La bataille de l’eau

NEW YORK – La très vive compétition géopolitique internationale autour des ressources naturelles alimente des luttes de pouvoir autour de certaines ressources stratégiques. Les ressources hydriques transnationales sont devenues une cause particulièrement vive de compétition et de conflits qui entraine une course à la construction de barrages et suscite des appels de plus en plus ardents pour que l’eau soit enfin reconnue par l’ONU comme une préoccupation essentielle de sécurité.

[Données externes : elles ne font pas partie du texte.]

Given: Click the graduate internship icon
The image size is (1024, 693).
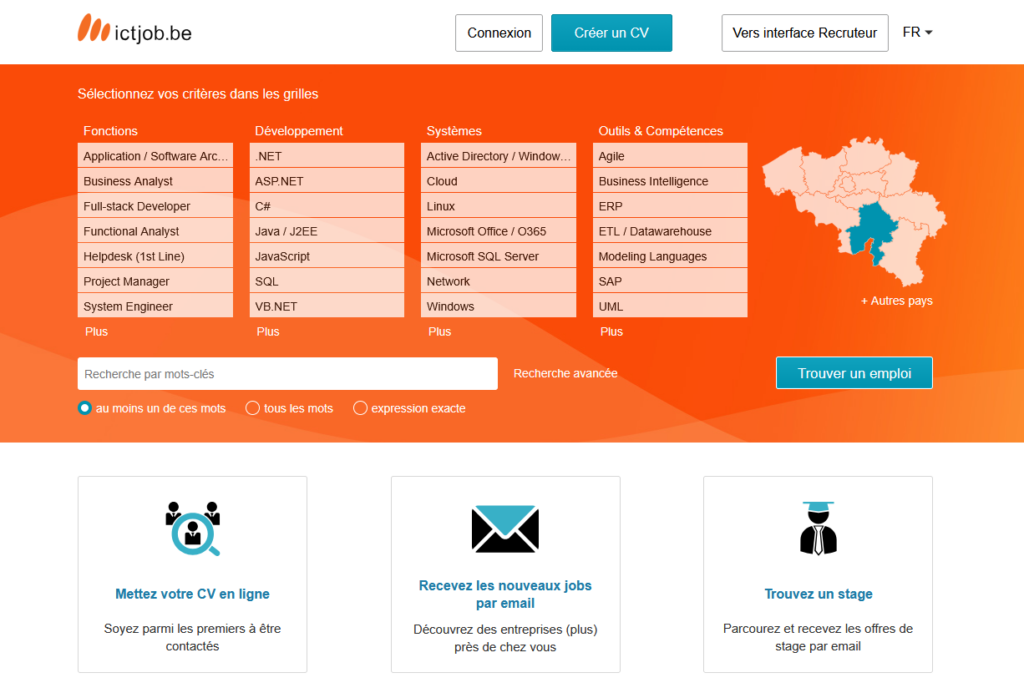Looking at the screenshot, I should coord(818,529).
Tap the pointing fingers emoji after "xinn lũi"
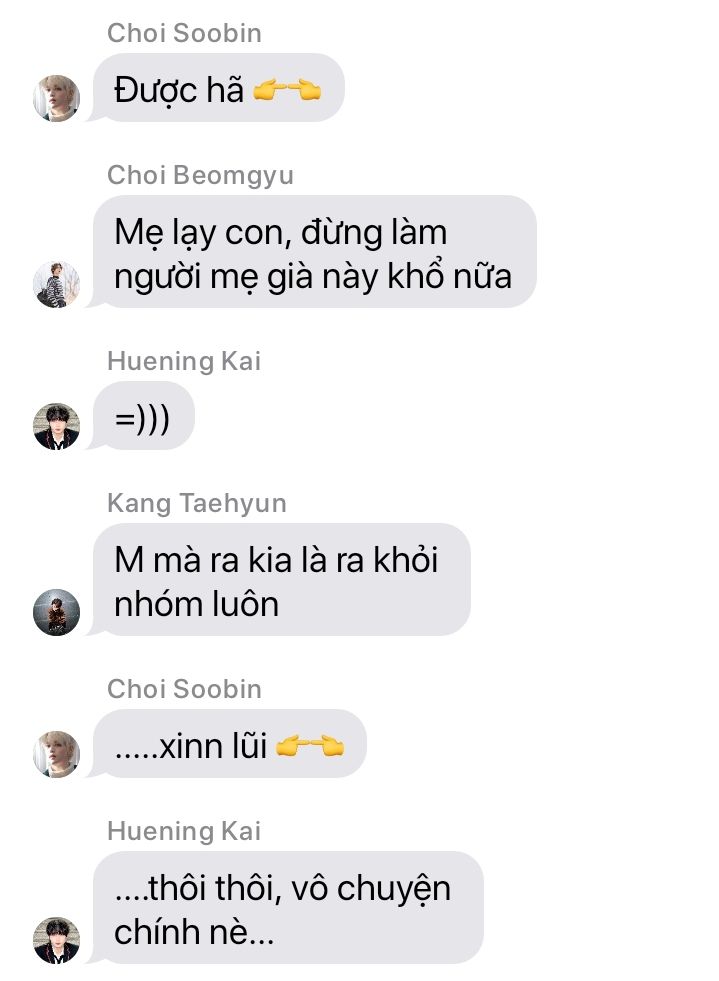This screenshot has height=981, width=719. [x=310, y=746]
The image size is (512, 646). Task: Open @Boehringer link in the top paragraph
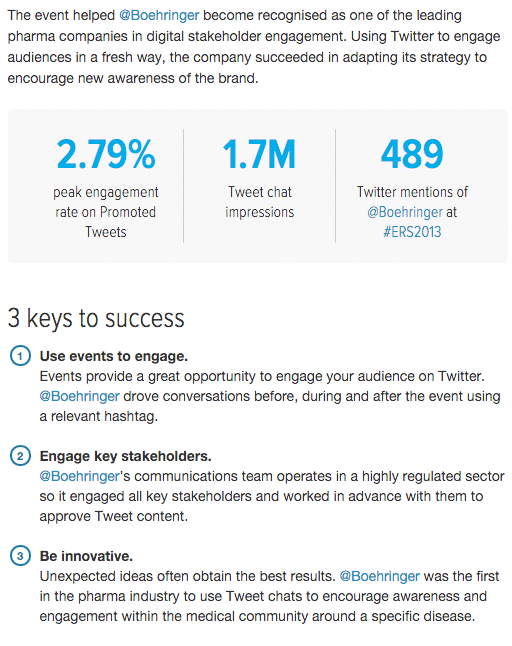159,16
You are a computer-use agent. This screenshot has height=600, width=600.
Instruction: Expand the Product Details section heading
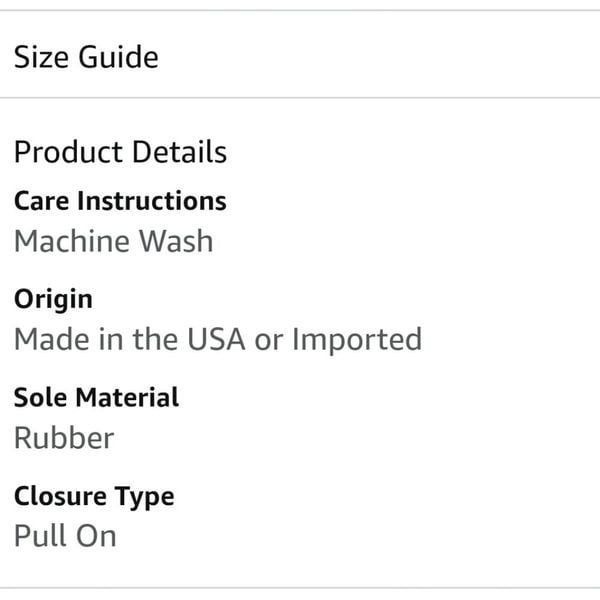121,152
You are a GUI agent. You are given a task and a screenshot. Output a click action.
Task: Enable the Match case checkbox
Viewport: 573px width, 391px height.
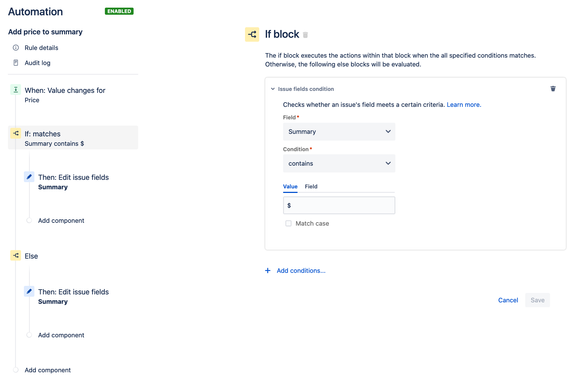(x=288, y=223)
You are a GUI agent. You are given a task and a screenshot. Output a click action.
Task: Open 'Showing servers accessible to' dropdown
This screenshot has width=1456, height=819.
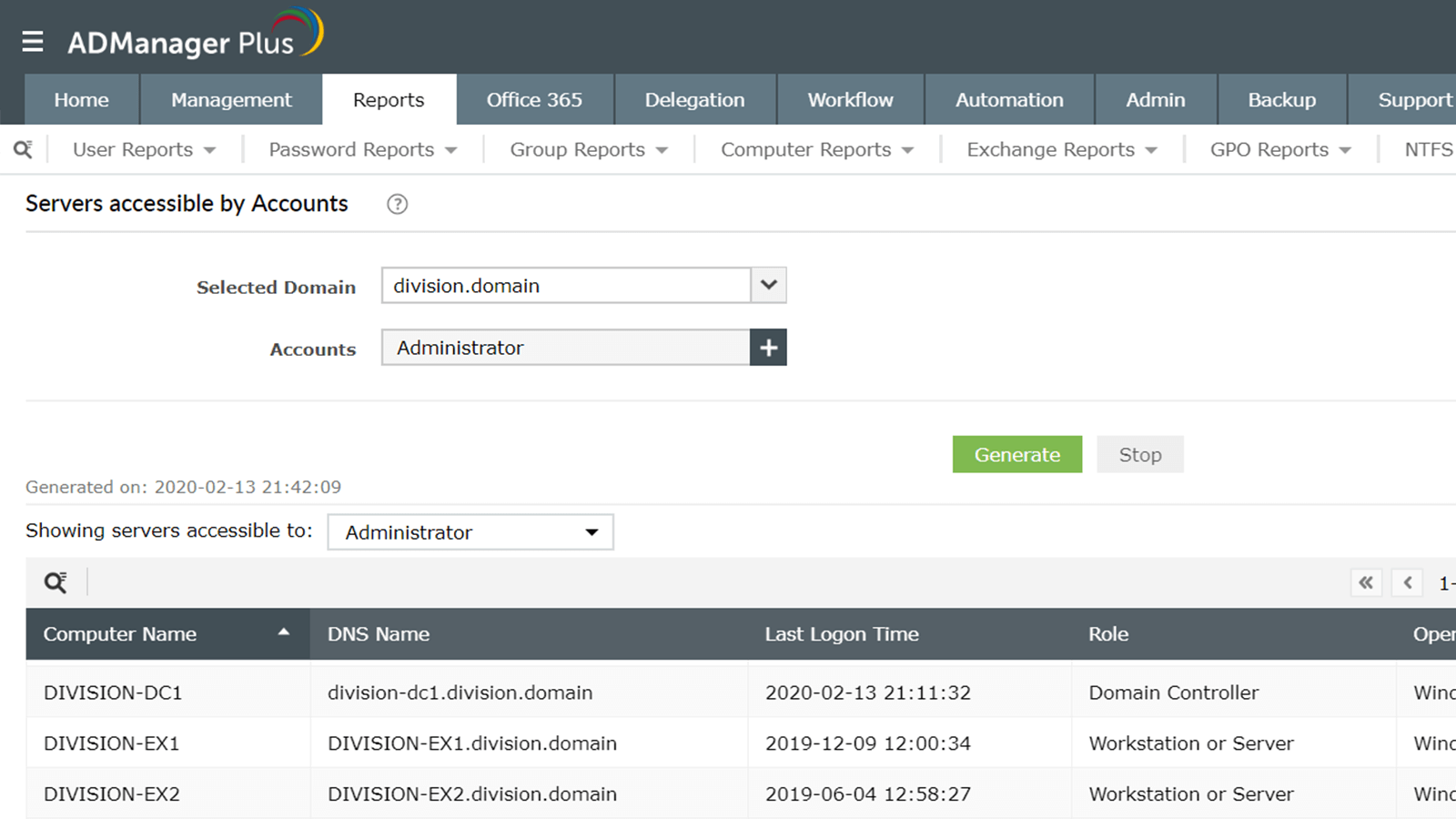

L’eau n’est pas comme les autres formes de ressources naturelles car il existe des substituts pour de nombreuses ressources, comme pour le pétrole, mais aucune pour l’eau. De même, les pays importent des énergies fossiles, du minerai, et des ressources de la biosphère comme le poisson ou le bois ; mais ils ne peuvent importer l’eau, essentiellement locale, à grande échelle et de manière prolongée – et bien moins permanente. L’eau est plus lourde que le pétrole, ce qui la rend très coûteuse à transporter sur de longues distances, même par pipeline (ce qui nécessiterait de grandes pompes très gourmandes en énergie.)

Le paradoxe de l’eau est qu’elle maintient la vie mais peut aussi provoquer la mort lorsqu’elle transporte des microbes mortels ou prend la forme d’un tsunami, d’un raz de marée, d’une tempête ou d’un ouragan. Un grand nombre de grands désastres naturels de notre époque – y compris par exemple la catastrophe de Fukushima en 2011 – est lié à l’eau.